This invention relates broadly to the pyrotechnic generation of mixtures of gases, and in particular to the generation of a breathable mixture of oxygen and nitrogen useful as a substitute for air. It is highly useful as a compact safety device for providing a breathable mixture for emergency use in smoke or other noxious or toxic environments. It is particularly advantageous where the proximity or threat of fire precludes the use of pure oxygen, and it provides a breathable mixture for a sufficiently long period, on the order of fifteen minutes or more, to substantially improve the user's chances of escape.
Pyrotechnic charges, commonly referred to as candles, have long been available for generating single gases for a variety of purposes. For example, oxygen candles, which generally employ sodium chlorate or potassium perchlorate, are commercially available for emergency use where the air supply is limited or contaminated. These devices generally supply the oxygen for breathing through a mask. However, such devices generate substantially pure oxygen which cannot safely be used in the presence of fire or imminent explosion.
There also exist devices employing multiple pyrotechnic compositions for generating mixtures of gases over fleetingly brief time periods--so brief that matching the reaction rates of the respective compositions and hence the rates at which they generate the components of the resultant mixture is not a problem. For example, U.S. Pat. No. 3,797,854 issued Mar. 19, 1974, to Rocket Research Corporation, discloses an apparatus for generating a breathable mixture of nitrogen and oxygen to inflate an air cushion in an automotive crash restraint system. The nitrogen and oxygen are generated by separate compositions, the ignition of which are synchronized by allowing the nitrogen-producing reaction to initiate the oxygen-producing reaction. Both reactions proceed at their own rates to generate large volumes of gas in a small fraction of a second so as to rapidly inflate the air cushion. Because both compositions must react completely in a very brief time period, only the ratio of the total volumes of the two gases need be controlled, and not the respective reaction rates.

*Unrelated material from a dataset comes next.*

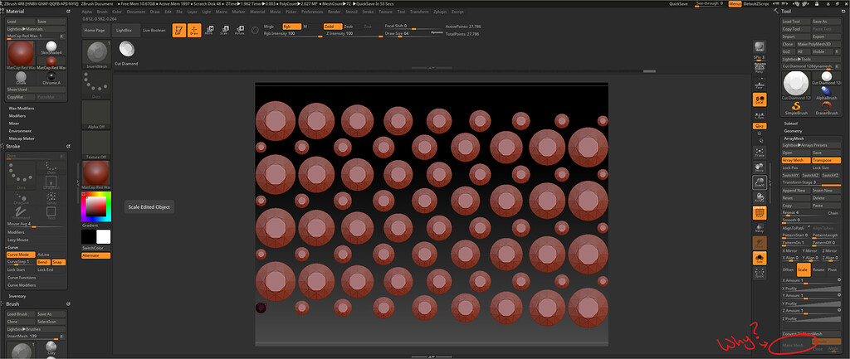Screen dimensions: 850x359
Task: Toggle Transpose in ArrayMesh panel
Action: coord(827,160)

It is important for breathing purposes that the average ratio between the oxygen and nitrogen produced be relatively constant over periods of, say, 15-30 seconds. Although some variation in the reaction rates may be tolerated for brief periods of time, significant departures from the average rates over longer time periods would produce atmospheres either too lacking in oxygen to be breathable, or so rich in oxygen as to create a significant fire and explosion hazard.
It has not been possible with known pyrotechnic compositions for generating these two gases to provide separate oxygen and nitrogen candles capable of producing breathable air in accordance with those criteria and in a practical manner. Although control of burn rates becomes easier as the rates themselves are increased, the use of separate candles operating at relatively high burn rates would require such a large volume of propellant as to be wholly impractical, and would generate unnecessarily large volumes of gas. If the oxygen and nitrogen generating compositions are intimately mixed in order to match their burning rates, in an attempt to achieve lower rates, unstable and potentially explosive compounds may result.
In order to provide a workable and practical gas generator for these purposes, the burn rates of the respective candles should be no more than a few inches per minute, preferably between about one-half and one inch per minute. Although conventional oxygen candles can be made to sustain combustion at these relatively low rates, no nitrogen generating composition has been found which is capable of sustaining combustion at under several times such rates on a reliable basis. For that reason, all practical emergency sources of breathable air presently in commercial or military use employ cannisters of compressed air, or compressed nitrogen and oxygen, the ratio of which is controlled by valving upon their release from storage. The relatively large volumes required to store such gases, even under pressure, are such that available units are generally limited to about five minutes of use.